▶ _Problem details_
For this exercise, retype the lines from the one that holds "Select the locked blue gloves" through the one that holds "Task: Open the Package" in the records below, both included, exactly and without pictures.

Stored items:
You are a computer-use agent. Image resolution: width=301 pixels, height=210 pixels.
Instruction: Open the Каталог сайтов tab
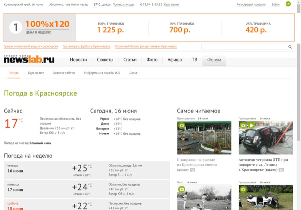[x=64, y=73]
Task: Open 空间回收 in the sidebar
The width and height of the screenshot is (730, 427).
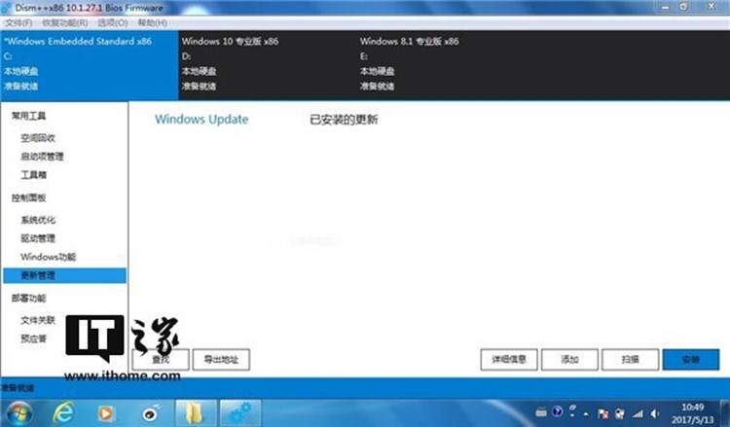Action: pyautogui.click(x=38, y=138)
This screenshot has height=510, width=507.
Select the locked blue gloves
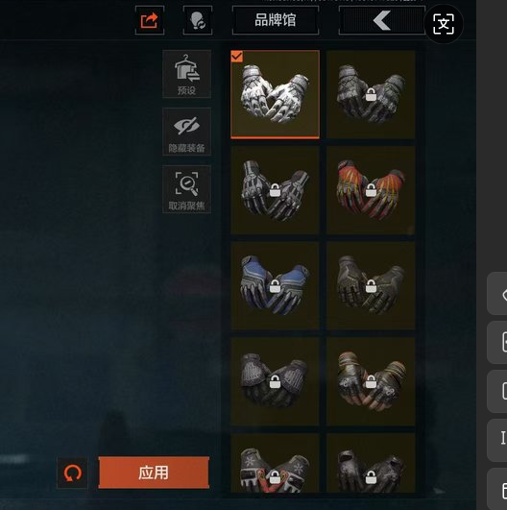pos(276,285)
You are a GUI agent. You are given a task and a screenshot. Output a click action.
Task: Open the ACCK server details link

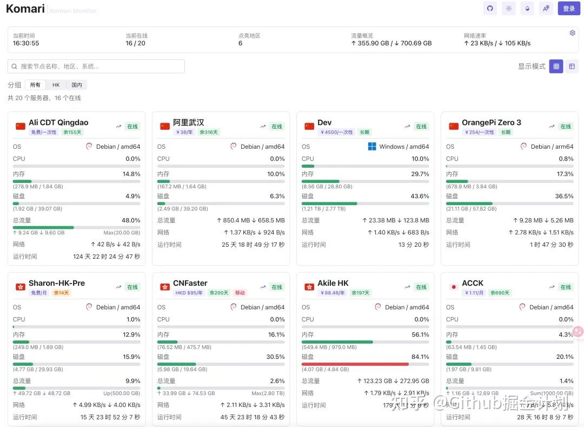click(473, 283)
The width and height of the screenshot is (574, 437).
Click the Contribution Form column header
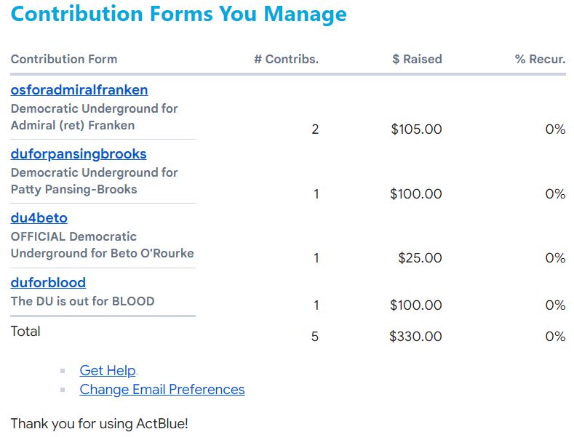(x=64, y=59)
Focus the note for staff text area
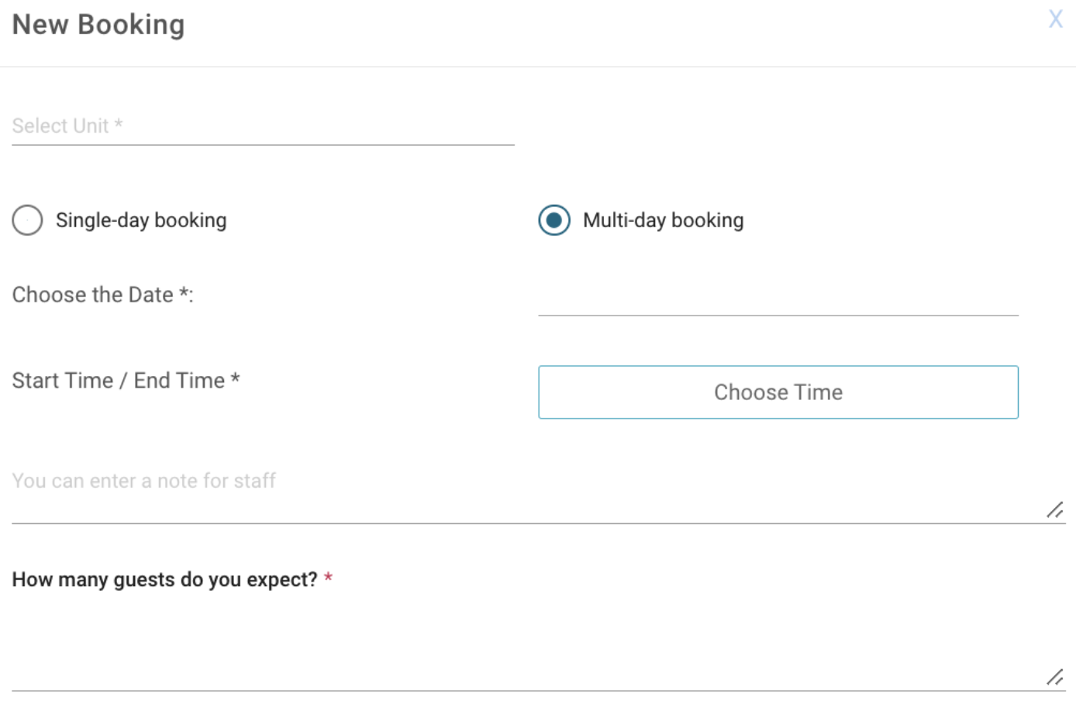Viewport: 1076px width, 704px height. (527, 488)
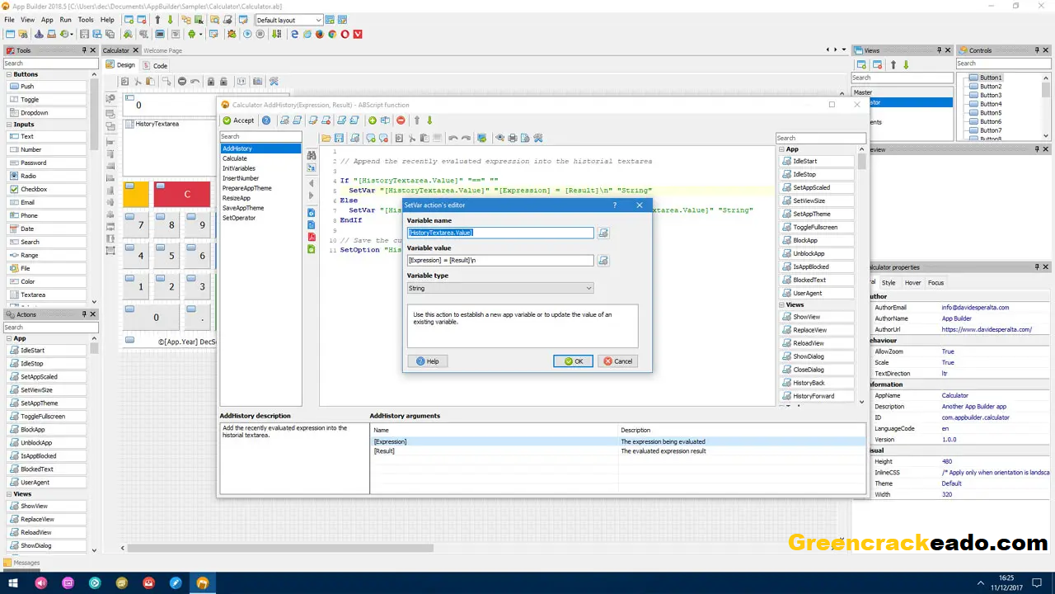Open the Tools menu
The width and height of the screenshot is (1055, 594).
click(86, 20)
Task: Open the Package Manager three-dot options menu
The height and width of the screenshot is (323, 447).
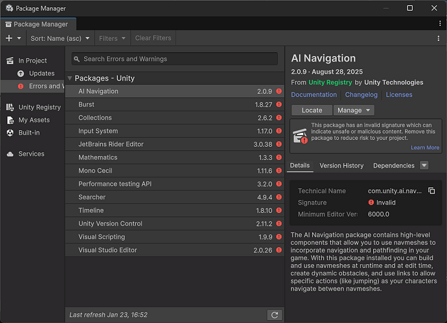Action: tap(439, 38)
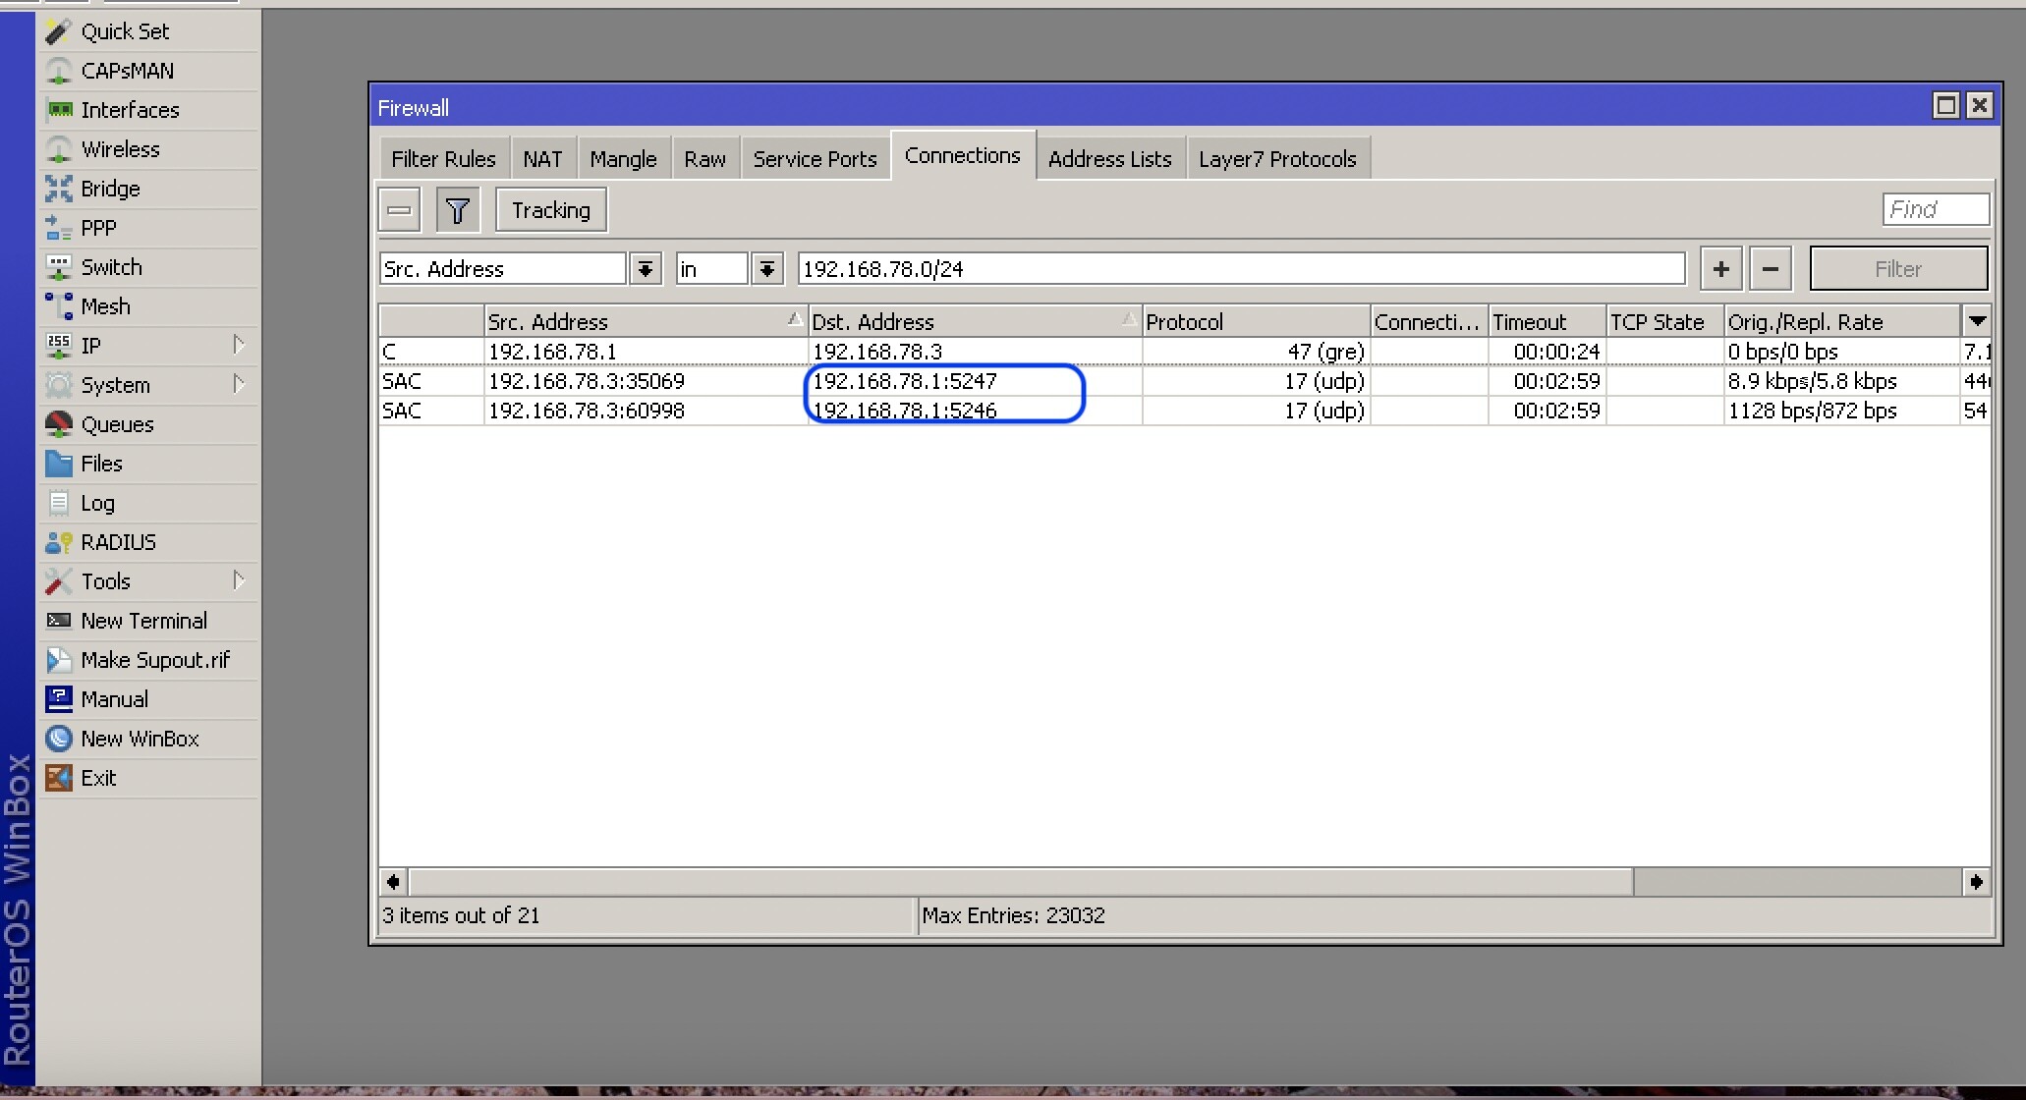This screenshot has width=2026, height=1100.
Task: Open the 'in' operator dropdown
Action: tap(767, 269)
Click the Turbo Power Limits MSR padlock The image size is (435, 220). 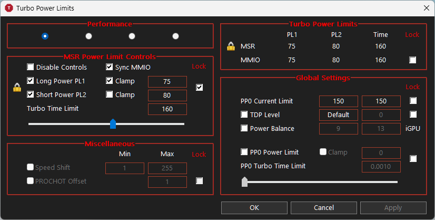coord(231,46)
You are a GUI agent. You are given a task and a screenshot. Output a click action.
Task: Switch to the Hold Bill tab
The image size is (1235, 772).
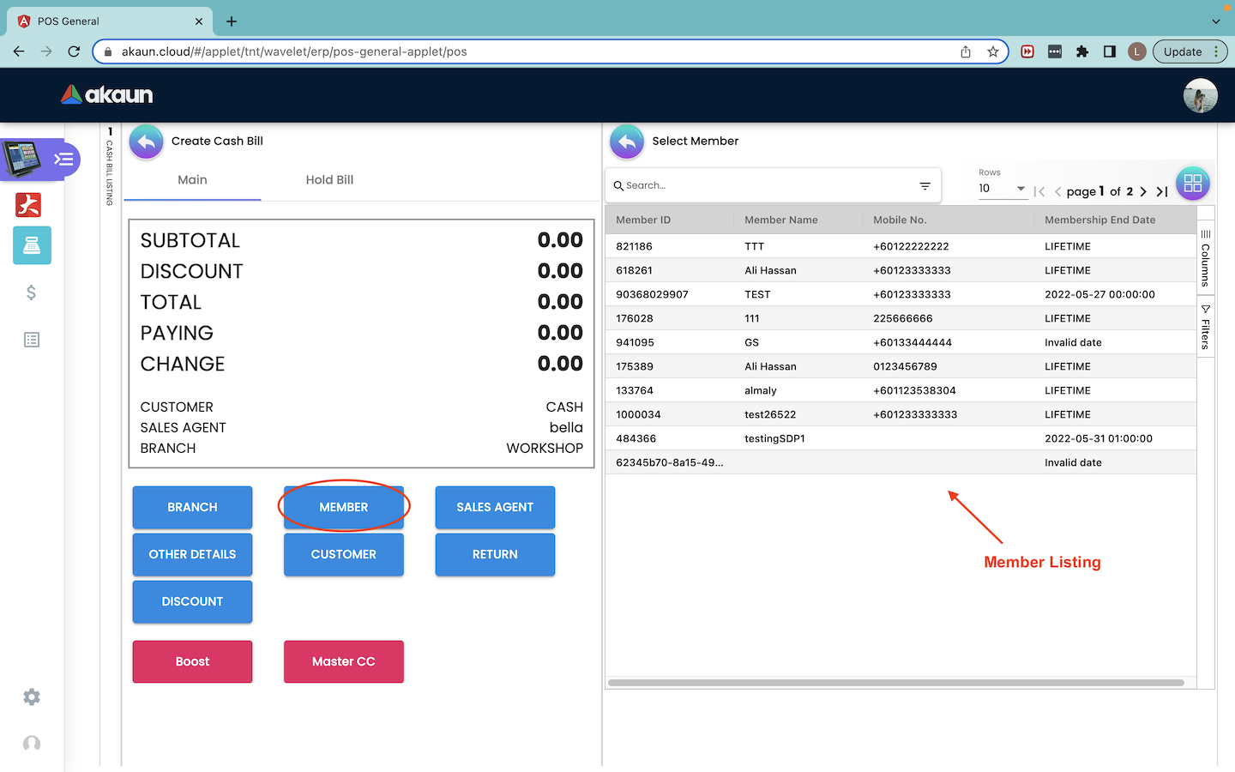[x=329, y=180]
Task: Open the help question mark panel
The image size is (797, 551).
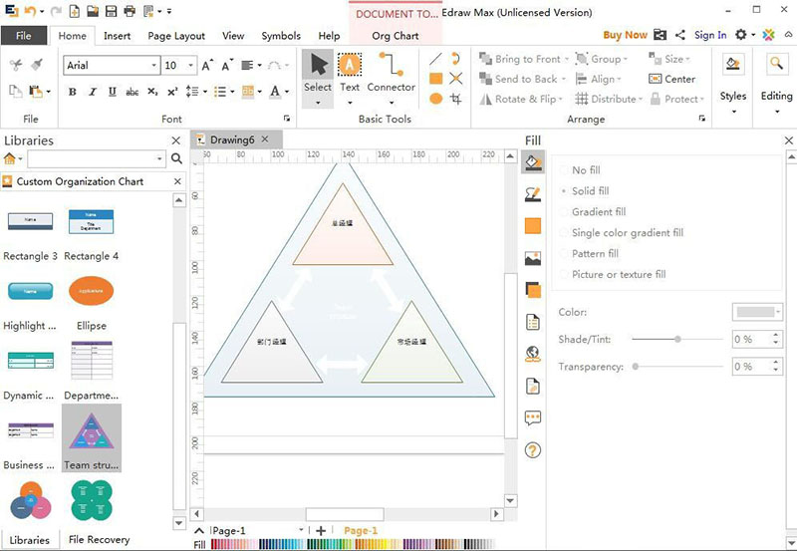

▶ _Reply to the exercise_
Select the locked blue gloves
pos(276,285)
You are a GUI agent. You are given a task and a screenshot. Output a click action.
Task: Open the ACCK server details link

click(473, 283)
The width and height of the screenshot is (574, 437).
Click the Contribution Form column header
(x=64, y=59)
Focus the note for staff text area
Viewport: 1076px width, 704px height. (527, 488)
Open the Tools menu
The width and height of the screenshot is (1055, 594).
click(86, 20)
Task: Open the Package Manager three-dot options menu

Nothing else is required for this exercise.